Directions:
Begin at the line below that holds "Click the Disconnect button" and end at the line that holds "Given: Expand the Reports submenu chevron", transcribing each line exactly and skipping any picture.

Record set:
::::::
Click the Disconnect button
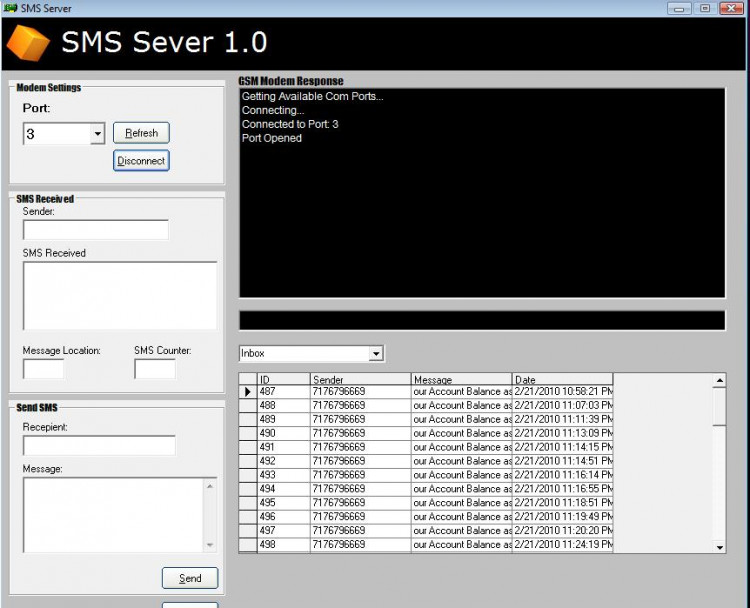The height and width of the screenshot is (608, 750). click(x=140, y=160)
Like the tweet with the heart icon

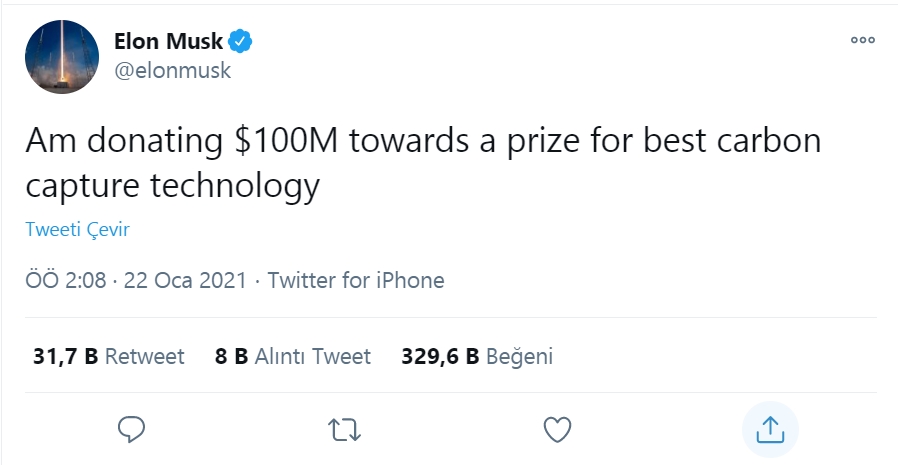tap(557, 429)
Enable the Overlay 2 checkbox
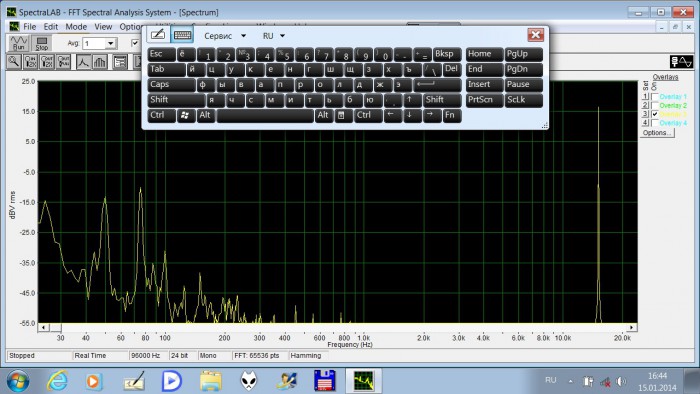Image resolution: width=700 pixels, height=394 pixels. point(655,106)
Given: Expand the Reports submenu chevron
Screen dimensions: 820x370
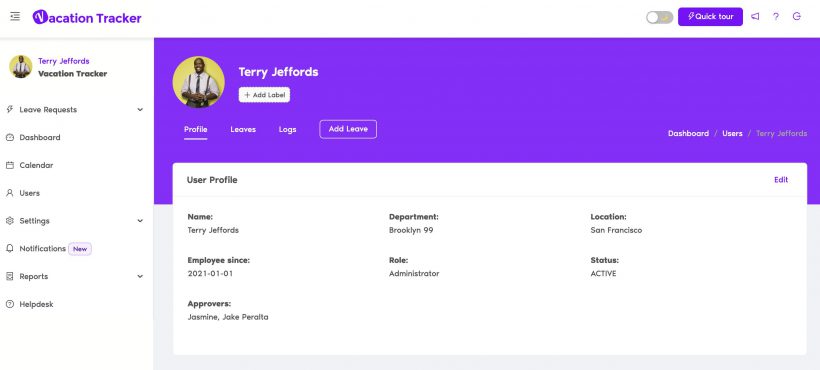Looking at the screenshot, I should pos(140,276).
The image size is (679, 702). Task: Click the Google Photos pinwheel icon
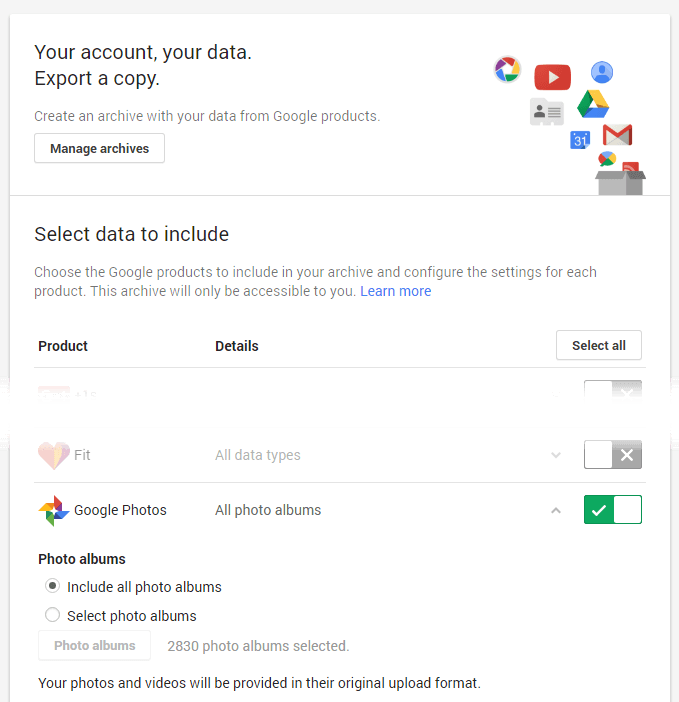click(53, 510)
::::::
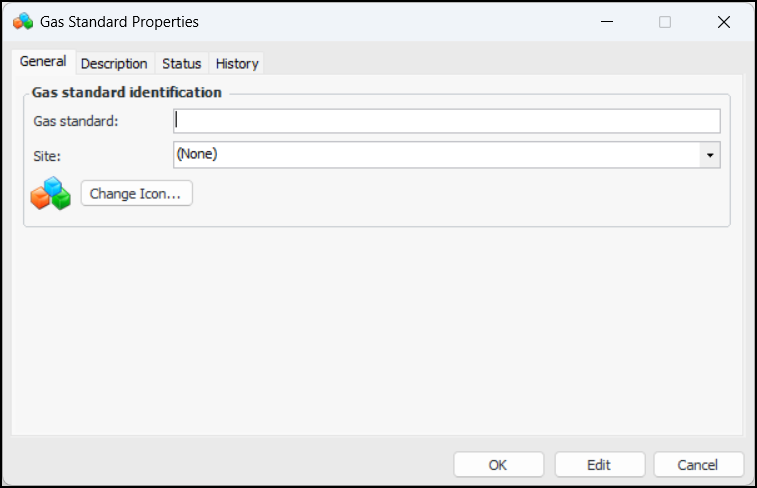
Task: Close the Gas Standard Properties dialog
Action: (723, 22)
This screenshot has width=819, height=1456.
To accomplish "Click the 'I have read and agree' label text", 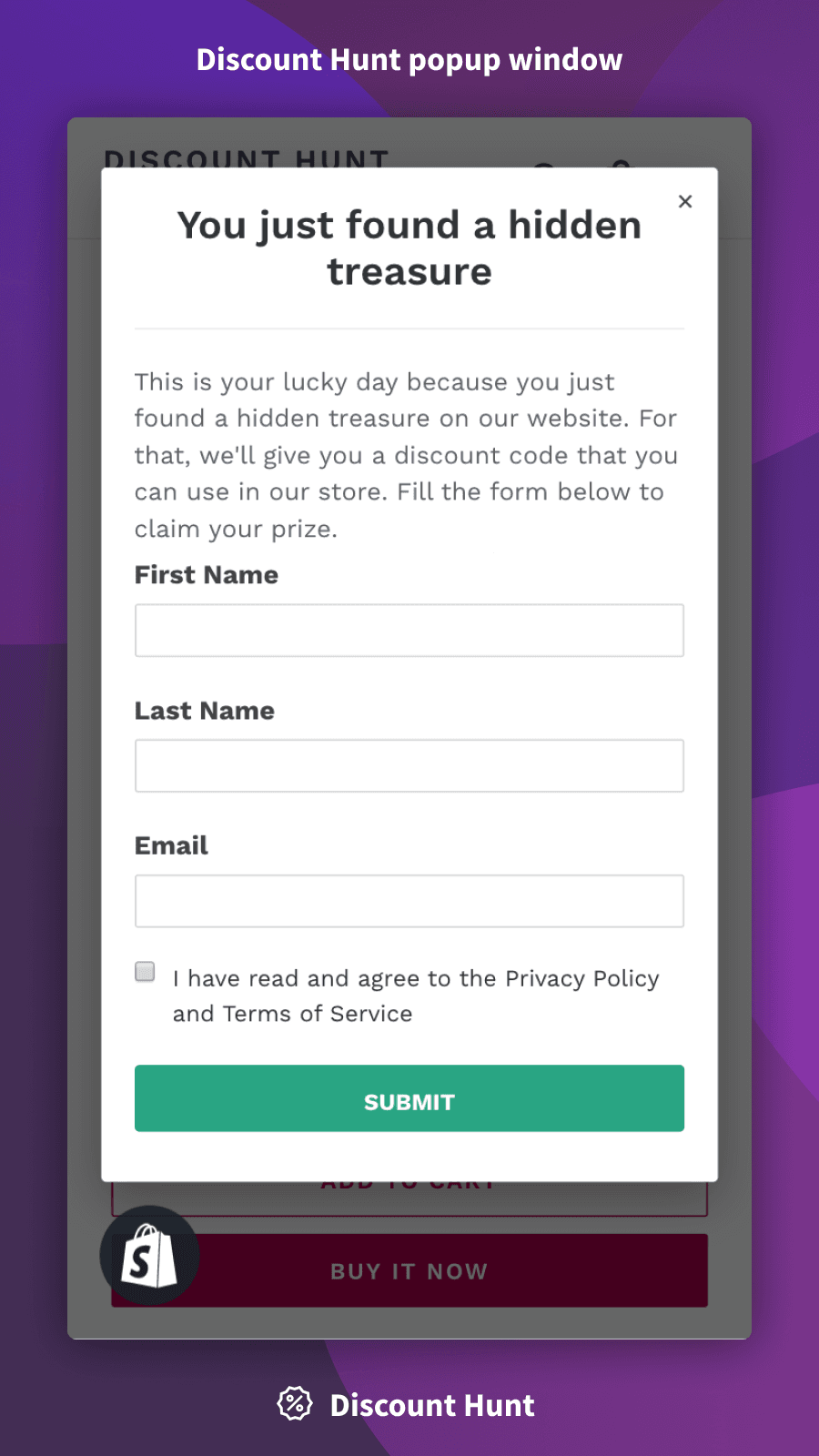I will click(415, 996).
::::::
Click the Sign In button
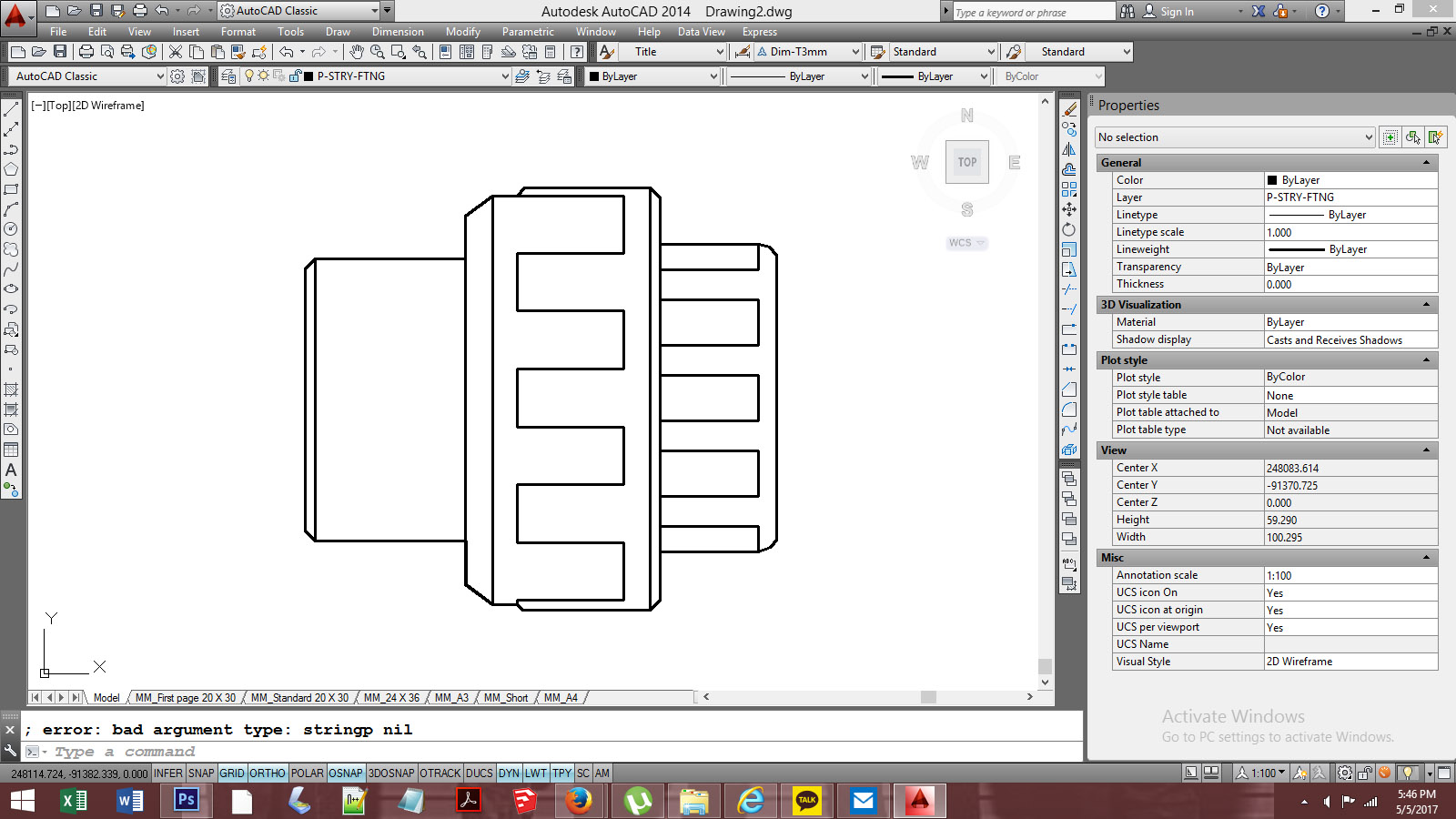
::::::
Response box:
Click the Disconnect button
The height and width of the screenshot is (608, 750). click(x=140, y=160)
Like the tweet with the heart icon

tap(557, 429)
Enable the Overlay 2 checkbox
Image resolution: width=700 pixels, height=394 pixels. point(655,106)
Given: Expand the Reports submenu chevron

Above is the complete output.